- **EXERCISE DESCRIPTION**
Please go through the records below and return every line holding the word "will".

Dataset entries
------------------------------------------------
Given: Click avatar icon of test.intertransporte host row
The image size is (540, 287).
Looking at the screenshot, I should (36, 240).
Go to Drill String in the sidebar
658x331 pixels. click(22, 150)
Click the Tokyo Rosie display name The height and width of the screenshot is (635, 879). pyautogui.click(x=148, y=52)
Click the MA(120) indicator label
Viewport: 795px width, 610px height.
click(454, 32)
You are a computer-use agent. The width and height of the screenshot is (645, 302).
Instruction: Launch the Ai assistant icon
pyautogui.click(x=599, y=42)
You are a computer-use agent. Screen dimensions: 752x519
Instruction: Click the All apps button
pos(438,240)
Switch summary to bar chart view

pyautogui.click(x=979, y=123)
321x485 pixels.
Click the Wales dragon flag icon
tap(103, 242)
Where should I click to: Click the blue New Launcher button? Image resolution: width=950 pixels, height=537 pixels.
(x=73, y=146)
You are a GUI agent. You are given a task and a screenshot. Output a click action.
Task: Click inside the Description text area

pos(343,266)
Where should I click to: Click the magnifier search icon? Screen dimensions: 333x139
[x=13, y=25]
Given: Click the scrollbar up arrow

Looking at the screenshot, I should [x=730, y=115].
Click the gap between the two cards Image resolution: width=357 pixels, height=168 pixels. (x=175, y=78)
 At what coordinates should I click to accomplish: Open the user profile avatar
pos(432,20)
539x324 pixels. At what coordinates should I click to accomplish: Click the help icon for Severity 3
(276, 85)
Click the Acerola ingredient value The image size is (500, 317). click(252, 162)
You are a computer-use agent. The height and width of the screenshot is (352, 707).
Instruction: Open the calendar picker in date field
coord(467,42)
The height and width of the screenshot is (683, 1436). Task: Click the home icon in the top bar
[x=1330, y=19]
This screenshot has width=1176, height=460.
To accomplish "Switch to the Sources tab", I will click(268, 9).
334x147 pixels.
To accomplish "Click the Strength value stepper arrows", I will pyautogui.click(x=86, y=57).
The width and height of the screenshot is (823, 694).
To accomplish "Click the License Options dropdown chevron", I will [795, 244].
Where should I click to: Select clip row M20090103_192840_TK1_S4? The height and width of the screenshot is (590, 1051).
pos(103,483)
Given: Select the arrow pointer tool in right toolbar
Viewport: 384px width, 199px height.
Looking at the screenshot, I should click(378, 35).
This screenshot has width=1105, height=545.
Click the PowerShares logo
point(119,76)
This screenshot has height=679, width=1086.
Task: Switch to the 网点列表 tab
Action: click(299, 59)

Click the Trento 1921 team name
------------------------------------------------
- **RESPONSE AREA**
To accomplish "Switch to the Sources tab", I will click(268, 9).
To accomplish "Click the Strength value stepper arrows", I will pyautogui.click(x=86, y=57).
To accomplish "Click the License Options dropdown chevron", I will [795, 244].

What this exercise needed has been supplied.